Développer de nouvelles alternatives pour faire face aux crises auxquelles le continent africain et particulièrement le Bénin se trouve confronté. Promouvoir un nouveau type d’hommes et de femmes africains (savoir, savoir-faire, système de valeurs) capables de créer de la richesse pour leurs communautés. Créer un pôle d’excellence/centre de référence régionale pour l’entreprenariat à travers : un système de production agricole intégré couvrant les secteurs primaire, secondaire et tertiaire, une dynamique de formation entrepreneuriale directement ancrée dans les pratiques de l’entreprise, une recherche appliquée répondant aux préoccupations des producteurs, un moteur entrepreneurial (avec tout un réseau de producteurs) qui enclenche un essor socio – économique rural. Convaincre les décideurs du potentiel de l’agriculture comme base de l’économie nationale et régionale source d’emplois, de richesse et de stabilité sociale. Etre une source d’inspiration et influencer les acteurs de développement au plan international. C’est en quelque sorte l’objectif que vise depuis plusieurs années, le Centre Songhaï de Porto Novo qui vient en aide aux jeunes déscolarisés. Et ceci avec l’appui du gouvernement à travers cette fois-ci le ministère de la Jeunesse, des sports et loisirs qui ne ménage aucun effort pour que ces jeunes soient formés dans les meilleures conditions en vue d’apporter un plus à la situation économique et aussi réduire le taux de chômage qui s’accroît du jour au lendemain au sein de la couche juvénile. Ils sont formés dans plusieurs secteurs d’activités. C’est ainsi qu’on a la pisciculture en bassins et en étangs : poisson chat, tilapia: reproduction par insémination artificielle (poisson chat), production porcine. Production d’aulacodes. Production d’œufs (poules pondeuses) à grande échelle pour le marché local Volailles (pintades, dindons, oies, canards, cailles, poules, escargots,….) : recherche et développement de techniques d’élevage très améliorées et de souches adaptées. Transformation agro – alimentaire (traitement des fruits, charcuterie, produits laitiers, – pâtisserie etc). Production de céramique, d’huile de soja, de cajou, décorticage de riz. Pendant trois ans, au total 38 jeunes, ont été formés en vue d’apporter leur compétence au service du développement du Bénin. Après cette formation, un lot de matériels a été remis aux jeunes entrepreneurs en vue de démarrer leurs différentes activités vendredi dernier.

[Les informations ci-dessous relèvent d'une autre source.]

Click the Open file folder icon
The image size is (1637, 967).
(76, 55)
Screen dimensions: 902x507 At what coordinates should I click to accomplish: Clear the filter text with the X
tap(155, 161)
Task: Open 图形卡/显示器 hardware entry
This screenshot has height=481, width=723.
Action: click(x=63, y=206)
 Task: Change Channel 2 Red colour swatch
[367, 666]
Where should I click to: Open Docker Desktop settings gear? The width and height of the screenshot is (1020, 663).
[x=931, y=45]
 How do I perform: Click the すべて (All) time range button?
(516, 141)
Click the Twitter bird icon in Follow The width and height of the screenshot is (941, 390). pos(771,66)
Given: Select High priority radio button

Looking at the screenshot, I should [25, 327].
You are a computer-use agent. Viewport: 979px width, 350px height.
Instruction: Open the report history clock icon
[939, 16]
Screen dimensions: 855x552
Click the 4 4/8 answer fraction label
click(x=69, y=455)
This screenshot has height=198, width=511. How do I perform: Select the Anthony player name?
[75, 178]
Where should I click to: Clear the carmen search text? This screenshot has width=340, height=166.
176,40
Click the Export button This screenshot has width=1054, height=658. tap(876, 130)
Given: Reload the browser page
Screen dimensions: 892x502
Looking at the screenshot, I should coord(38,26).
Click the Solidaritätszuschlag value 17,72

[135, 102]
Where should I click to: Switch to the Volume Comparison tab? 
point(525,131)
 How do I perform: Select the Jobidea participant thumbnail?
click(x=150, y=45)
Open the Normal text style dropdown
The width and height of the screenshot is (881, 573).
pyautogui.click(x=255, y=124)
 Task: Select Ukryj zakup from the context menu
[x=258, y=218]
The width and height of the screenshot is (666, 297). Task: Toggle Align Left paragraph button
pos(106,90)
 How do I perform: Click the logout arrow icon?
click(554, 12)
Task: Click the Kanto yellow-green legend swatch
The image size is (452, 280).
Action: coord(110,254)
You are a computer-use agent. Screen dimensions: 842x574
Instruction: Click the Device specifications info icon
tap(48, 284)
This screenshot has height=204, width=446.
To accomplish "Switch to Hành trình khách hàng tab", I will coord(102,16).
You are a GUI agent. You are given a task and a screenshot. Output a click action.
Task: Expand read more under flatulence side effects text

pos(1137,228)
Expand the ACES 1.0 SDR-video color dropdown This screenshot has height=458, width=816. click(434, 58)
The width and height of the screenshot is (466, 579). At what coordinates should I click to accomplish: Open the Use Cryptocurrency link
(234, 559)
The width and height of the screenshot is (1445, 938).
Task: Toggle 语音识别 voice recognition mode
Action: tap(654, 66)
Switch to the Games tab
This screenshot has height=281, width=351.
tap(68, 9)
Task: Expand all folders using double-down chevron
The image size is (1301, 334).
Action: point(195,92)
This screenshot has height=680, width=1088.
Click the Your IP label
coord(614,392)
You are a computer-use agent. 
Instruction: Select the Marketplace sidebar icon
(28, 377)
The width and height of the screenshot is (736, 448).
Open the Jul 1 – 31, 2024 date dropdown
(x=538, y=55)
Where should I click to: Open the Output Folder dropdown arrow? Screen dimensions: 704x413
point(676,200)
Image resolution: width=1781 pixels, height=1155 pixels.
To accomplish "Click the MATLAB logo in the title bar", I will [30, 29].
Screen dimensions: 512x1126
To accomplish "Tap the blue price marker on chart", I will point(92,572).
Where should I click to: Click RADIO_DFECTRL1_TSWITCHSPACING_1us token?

Madame Orou Bagou, représentant le ministre a dans son message adressé aux heureux du jour, l’importance que revêt cette formation dans leur vie sociale avant de notifier que cela entre dans le programme du gouvernement. Celui d’œuvrer pour une meilleure condition de vie des populations et surtout des jeunes. Cela étant, le gouvernement s’engage depuis quelque temps, à apporter des solutions aux maux dont souffre la jeunesse, véritable pilier du développement d’une nation. Dans cette logique, il doit aider les jeunes à créer leur micro-emploi pour désengorger un peu le secteur public, puisque selon elle, le projet de développement des ressources naturelles à assise communautaire rend compte du succès d’un programme d’exploitation agricole dans lequel des jeunes à histoire perturbée doivent s’appliquer à l’agriculture et aux autres secteurs d’activités productrices. Ainsi, elle vient apporter une réponse à un triple objectif de l’actuel gouvernement. Il s’agit de réduire la migration, réduire la criminalité et améliorer les régimes alimentaires, et donc les niveaux de vie, des populations locales. Mais, un peu plus tôt, c’est la représentante des récipiendaires, Félicité Fadonougbo, qui a souligné l’importance de cette formation dans leur vie. Pour elle, il s’agit d’un effort salutaire de l’Etat à leur endroit en vue de lutter contre les vices et le chômage. Compte tenu de leur nombre et de leur impact potentiel, les jeunes ruraux doivent jouer un rôle de premier plan dans toute équation concernant les solutions immédiates et à long terme aux problèmes de la sécurité alimentaire, de la croissance des revenus et du développement durable. Signalons pour terminer que les matériels leur ont été remis sur les lieux en vue du démarrage dans les tout prochains jours de leurs différentes activités de production.